Capturing critical gem-diol intermediates and hydride transfer for anodic hydrogen production from 5-hydroxymethylfurfural

Guodong Fu; Xiaomin Kang; Yan Zhang; Ying Guo; Zhiwei Li; Jianwen Liu; Lei Wang; Jiujun Zhang; Xian-Zhu Fu; Jing-Li Luo

doi:10.1038/s41467-023-43704-2

Capturing critical gem-diol intermediates and hydride transfer for anodic hydrogen production from 5-hydroxymethylfurfural

Nat Commun. 2023 Dec 18;14(1):8395. doi: 10.1038/s41467-023-43704-2.

Authors

Guodong Fu¹, Xiaomin Kang², Yan Zhang³, Ying Guo¹, Zhiwei Li⁴, Jianwen Liu⁵, Lei Wang¹, Jiujun Zhang^{6

7}, Xian-Zhu Fu⁸, Jing-Li Luo⁹

Affiliations

¹ Shenzhen Key Laboratory of Energy Electrocatalytic Materials, Guangdong Research Center for Interfacial Engineering of Functional Materials, College of Materials Science and Engineering, Shenzhen University, 518060, Shenzhen, China.
² School of Mechanical Engineering, University of South China, 421001, Hengyang, Hunan Province, China.
³ Pingshan Translational Medicine Center, Shenzhen Bay Laboratory, 518055, Shenzhen, Guangdong Province, China.
⁴ National Supercomputing Center in Shenzhen, 518055, Shenzhen, China.
⁵ Shenzhen Key Laboratory of Energy Electrocatalytic Materials, Guangdong Research Center for Interfacial Engineering of Functional Materials, College of Materials Science and Engineering, Shenzhen University, 518060, Shenzhen, China. jwliu@szu.edu.cn.
⁶ College of Materials Science and Engineering, Fuzhou University, 350108, Fuzhou, China.
⁷ Institute for Sustainable Energy, College of Science, Shanghai University, 200444, Shanghai, China.
⁸ Shenzhen Key Laboratory of Energy Electrocatalytic Materials, Guangdong Research Center for Interfacial Engineering of Functional Materials, College of Materials Science and Engineering, Shenzhen University, 518060, Shenzhen, China. xz.fu@szu.edu.cn.
⁹ Shenzhen Key Laboratory of Energy Electrocatalytic Materials, Guangdong Research Center for Interfacial Engineering of Functional Materials, College of Materials Science and Engineering, Shenzhen University, 518060, Shenzhen, China. jll@szu.edu.cn.

Abstract

The non-classical anodic H₂ production from 5-hydroxymethylfurfural (HMF) is very appealing for energy-saving H₂ production with value-added chemical conversion due to the low working potential (~0.1 V vs RHE).
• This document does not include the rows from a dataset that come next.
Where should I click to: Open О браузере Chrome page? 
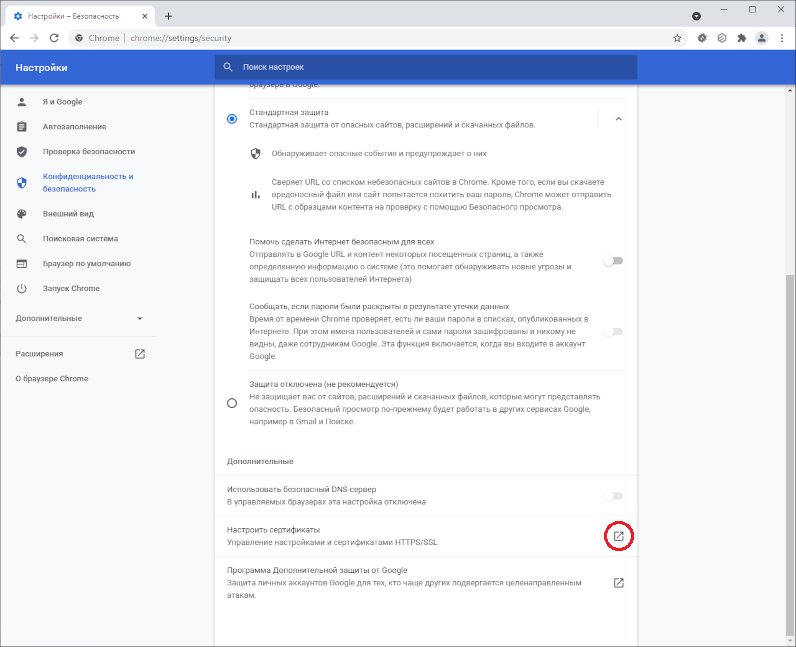point(52,379)
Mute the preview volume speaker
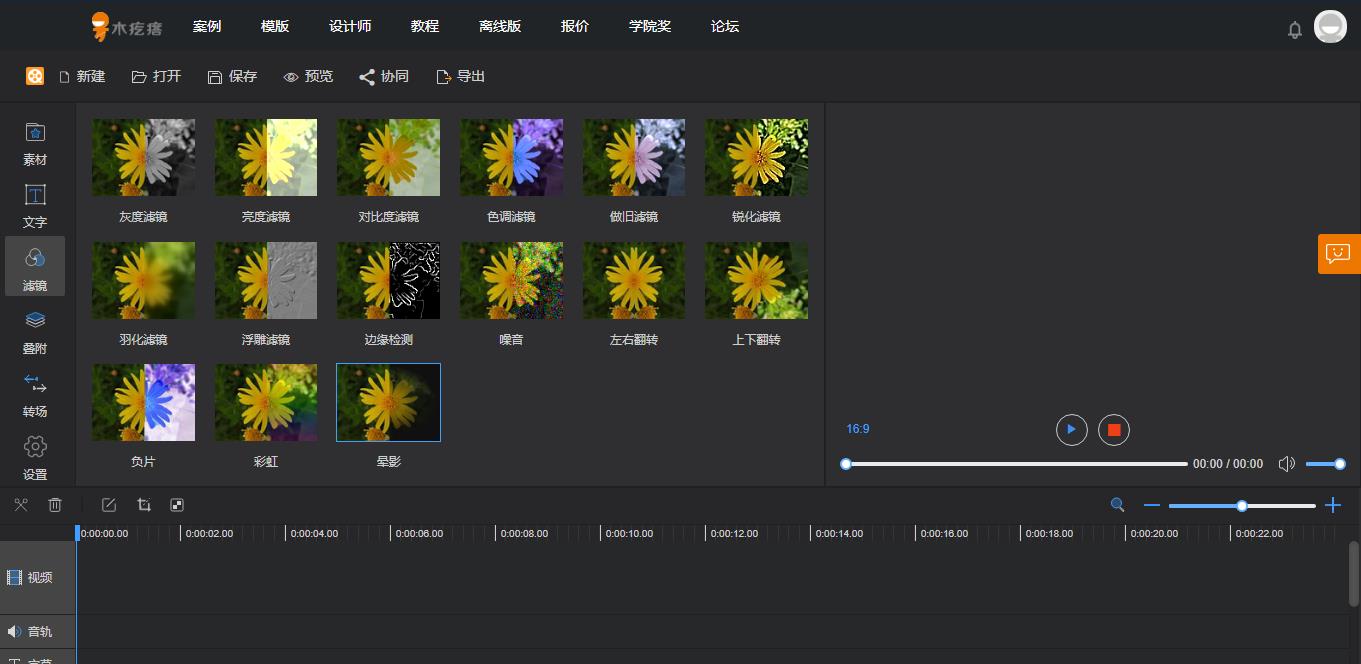 [x=1287, y=464]
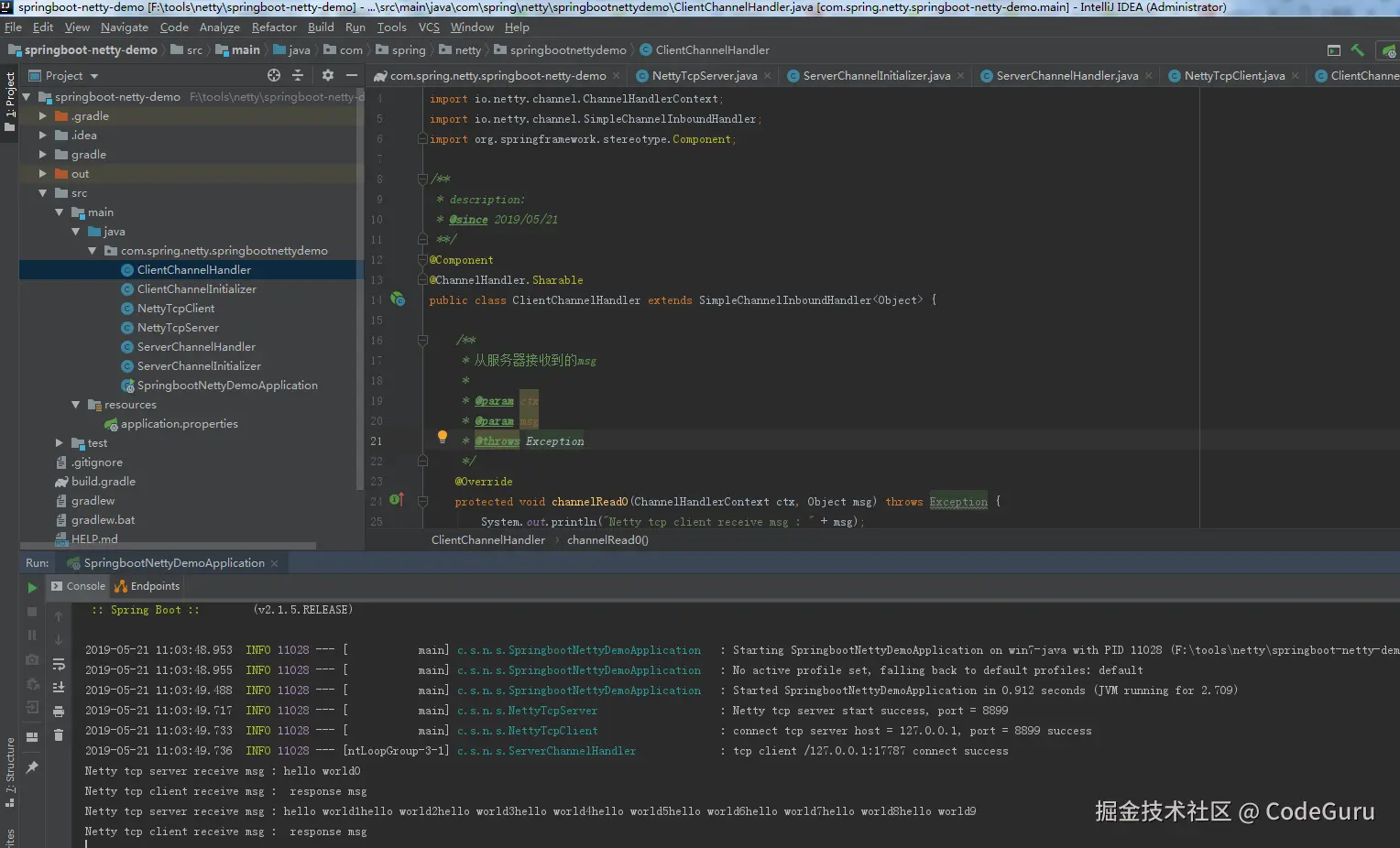The height and width of the screenshot is (848, 1400).
Task: Click the intention lightbulb in the editor gutter
Action: click(x=442, y=437)
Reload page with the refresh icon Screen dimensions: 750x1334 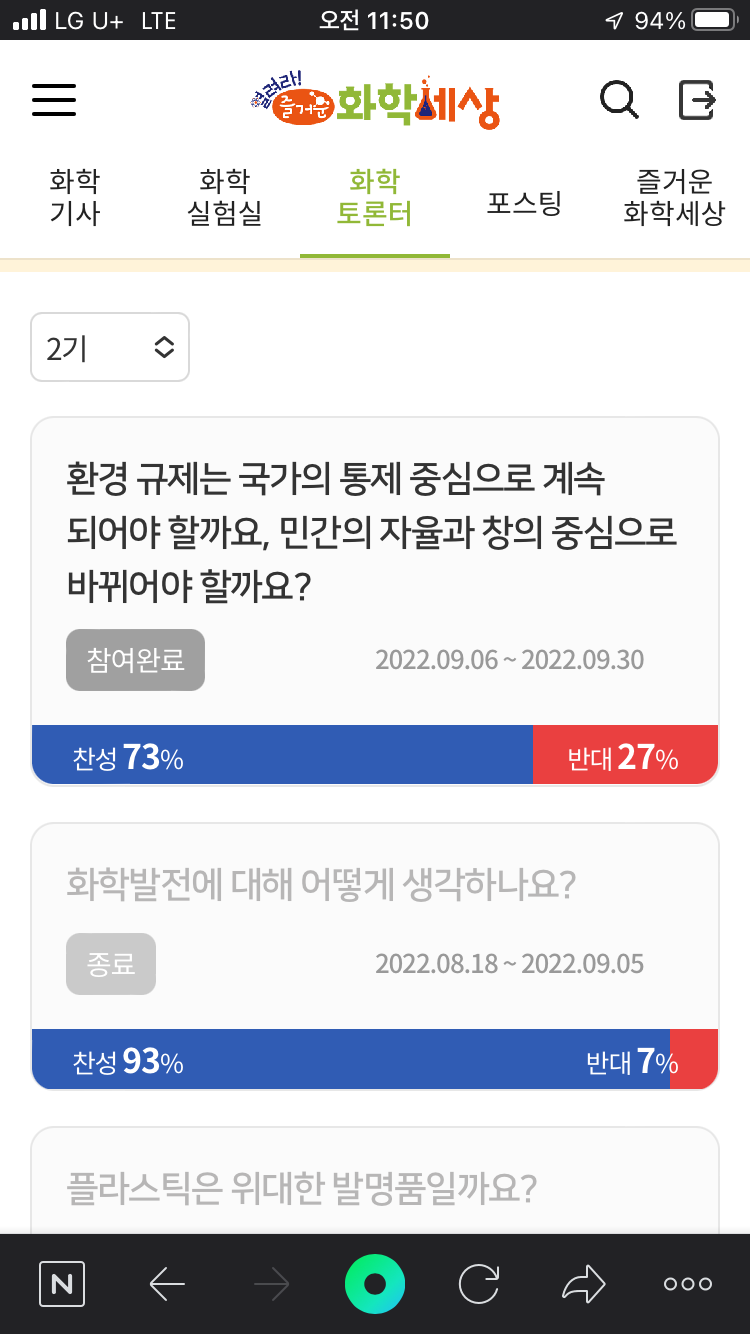click(479, 1284)
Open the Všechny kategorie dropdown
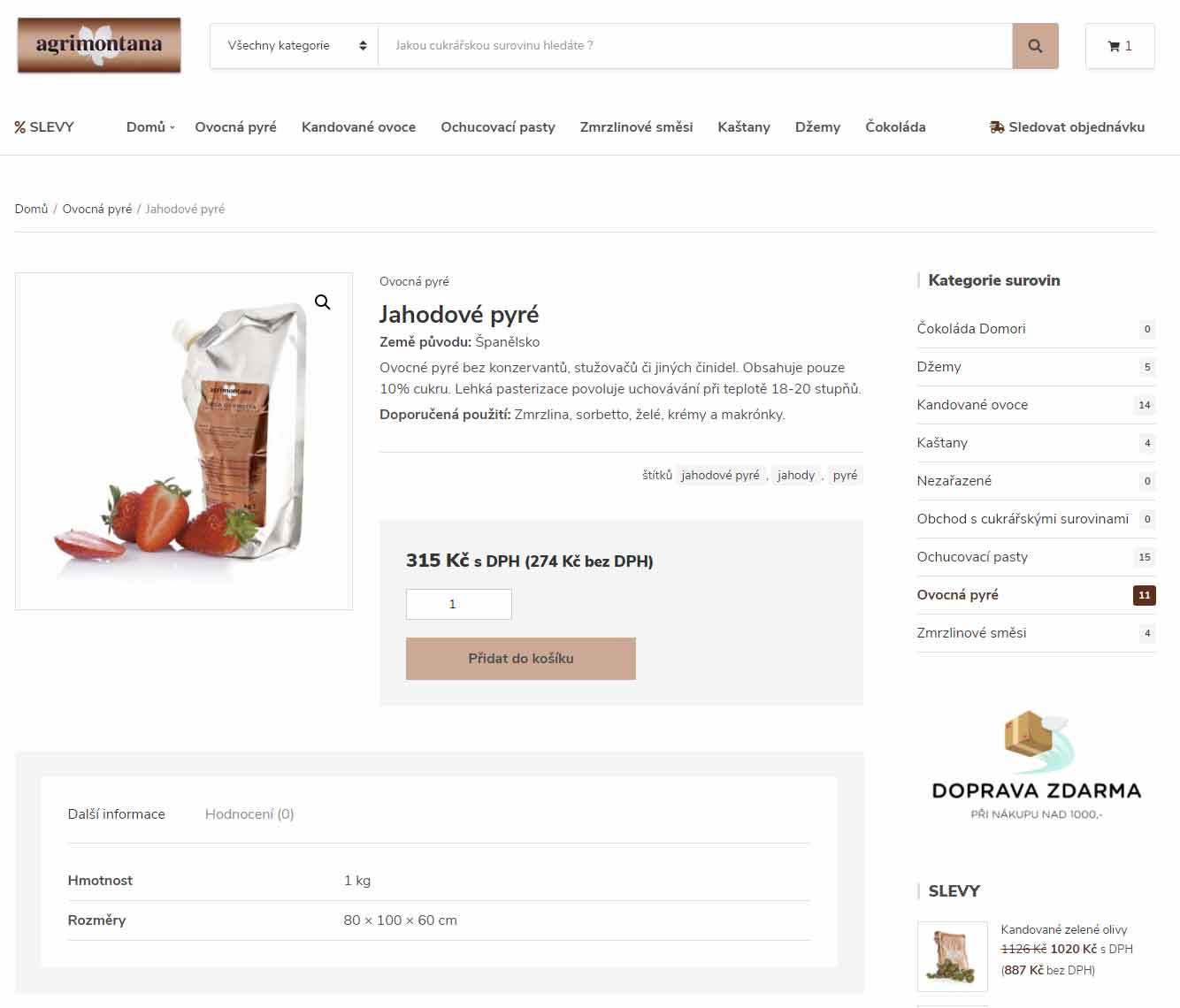Screen dimensions: 1180x1008 click(295, 46)
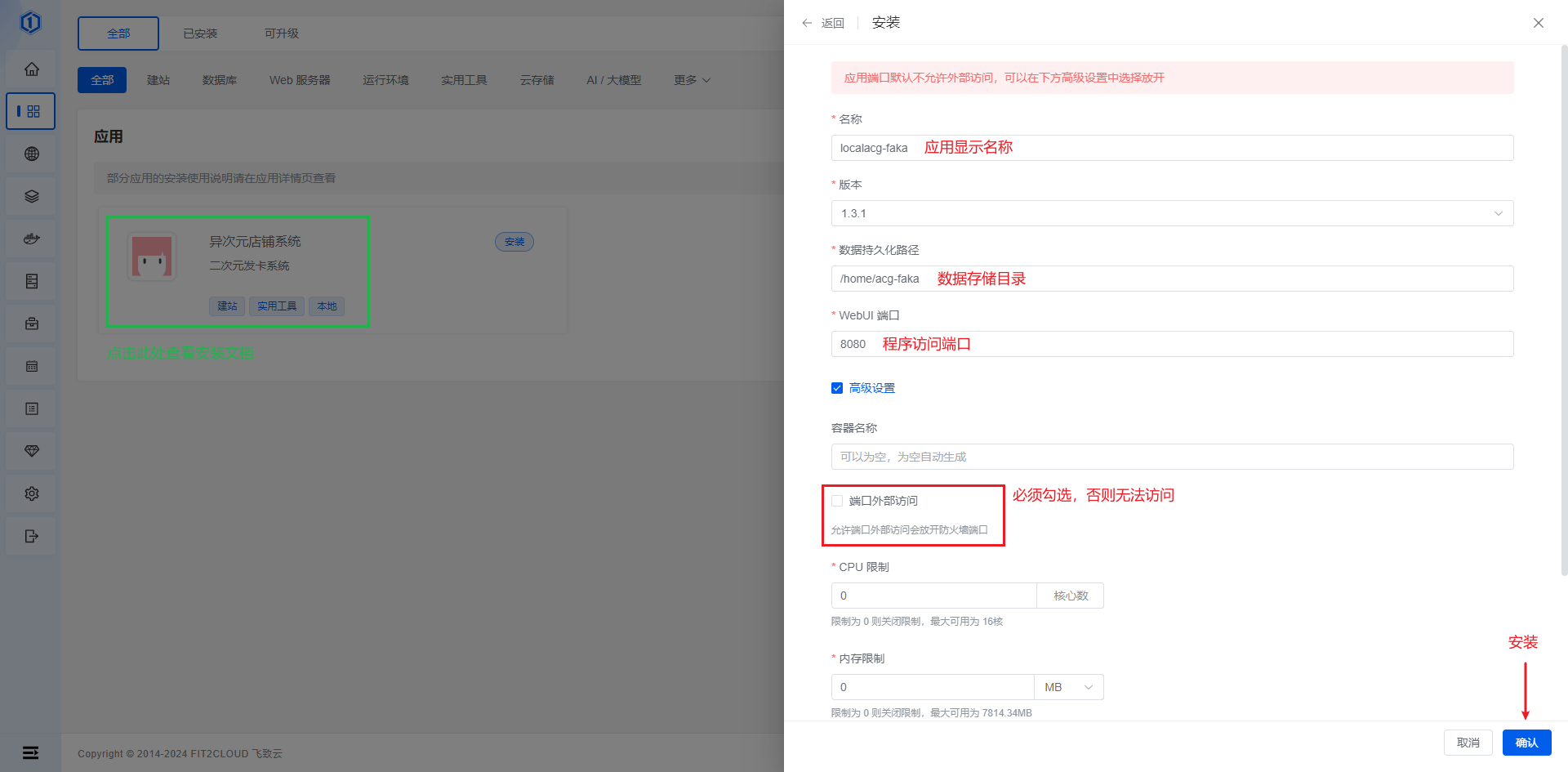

However, the reaction mechanism is still not clear due to the lack of direct evidence for the critical intermediates. Herein, the detailed mechanisms are explored in-depth using in situ Raman and Infrared spectroscopy, isotope tracking, and density functional theory calculations. The HMF is observed to form two unique inter-convertible gem-diol intermediates in an alkaline medium: 5-(Dihydroxymethyl)furan-2-methanol anion (DHMFM^-) and dianion (DHMFM^2-). The DHMFM^2- is easily oxidized to produce H₂ via H^- transfer, whereas the DHMFM^- is readily oxidized to produce H₂O via H⁺ transfer. The increases in potential considerably facilitate the DHMFM^- oxidation rate, shifting the DHMFM^- ↔ DHMFM^2- equilibrium towards DHMFM^- and therefore diminishing anodic H₂ production until it terminates. This work captures the critical intermediate DHMFM^2- leading to hydrogen production from aldehyde, unraveling a key point for designing higher performing systems.